Na leitura deste livro, ficamos a saber de uma forma muito concreta a opinião que esta família tem acerca do chamado politicamente correcto…
 Nem sequer mudei detalhes que são tão despropositados agora, mas absolutamente adequados em 2006, como não ter rede de telemóvel no Metro ou a noção de que jamais se deveria comparecer a um jantar calçando sapatos de ténis. 
    Decidi igualmente utilizar o mesmo prefácio porque nenhum outro faria sentido! A Arq. Isabel Cottinelli Telmo é, para todos nós, uma voz que jamais será esquecida!, embaixadora do autismo pelo mundo afora, defendeu acerrimamente os direitos desta população como ninguém até então.
    A personagem/narrador Xavier, que nada sabe de Perturbação do Espectro do Autismo (PEA), vai tomar o leitor pela mão e, à justa medida que vai questionando e entendendo o Xico, vai acompanhar o leitor através do seu natural raciocínio na sua descoberta do autismo. 
    Mais do que tudo, com este livro, pretendi que o leitor compreendesse e aceitasse esta população desconcertante, quiçá validasse também o meu filho… Jamais poderia imaginar o público que atingiu e o impacto que teve em mim, autora, ter a real percepção de como toquei a vida de tantas pessoas – e, aparentemente, continuo a tocar. 
    Nasceu uma nova geração de crianças com autismo e, aos novos pais, este livro tem passado de mão em mão; foi-lhes emprestado e cobrada a devolução. Sei porque me contam. Esse ripple effect continua a chegar até mim que o percebo continuadamente através das redes sociais, por email ou mensagem. As histórias continuam a ser-me confiadas, desabafadas num impulso ou explanadas ao detalhe. A todos ouço e respondo. Eu? Já comecei esta minha difícil travessia da “porta da dor” há 33 anos. 

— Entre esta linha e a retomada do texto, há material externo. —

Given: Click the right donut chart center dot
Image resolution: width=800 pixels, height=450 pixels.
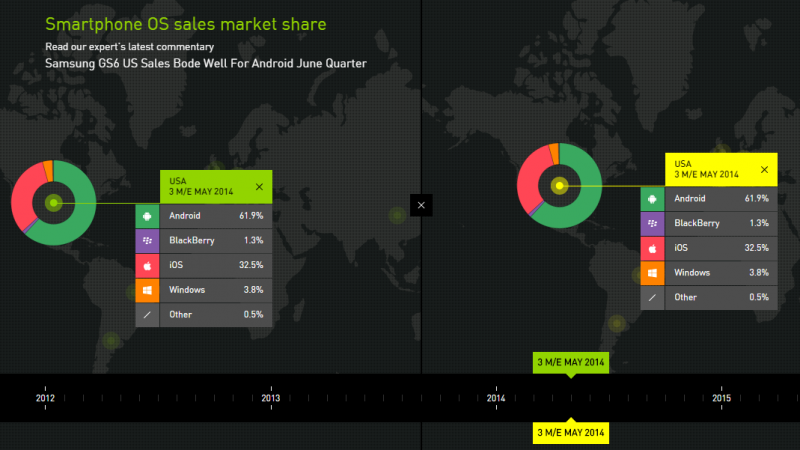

    Eu sei. Não há quem nos entenda, a não ser as famílias onde o autismo pousou.
    Sim, temos médicos e técnicos que nos são próximos e nos ajudam pela vida afora!, mas às 18h tiram a bata e por muito próximos que sejam… não sabem. E ainda bem que técnicos de saúde e os outros pais de meninos ditos normais não o sabem! 
    Não podem saber! A porta da dor está, felizmente, numa outra dimensão que só quem a passa, sabe até onde dói. Diria até à unha do dedo grande do pé, e isto sou eu, que tenho muita resistência ao embate da dor. Quem pode aferir a dor alheia…? 
    Porém, após a tempestade, dizem que sempre vem a bonança. E é de momentos felizes que também este livro é feito. 
    A forma absolutamente desconcertante como um filho com autismo vê e percepciona este planeta onde vivemos, tira-nos o fôlego – porque convenhamos – podemos amar um filho até à Lua e voltar, mas não o podemos pôr numa redoma à espera que um Universo perfeito apareça como por milagre, venha, e encaixe nas particularidades de cada um dos nossos filhos! Este é o Mundo que temos para lhes oferecer, podemos, isso sim, mudar a nossa própria percepção, do que nos rodeia e ter uma visão diferenciada da que sempre nos acostumámos. 
    Uma geração inteira nasceu entre a estreia deste livro e esta edição nova que vos apresento. Atravessemos esta dura porta da dor juntos. Porque 33 anos de mãe ensinaram-me muita coisa e a primeira que me ocorre, caro leitor, é que estamos nisto juntos – não está só.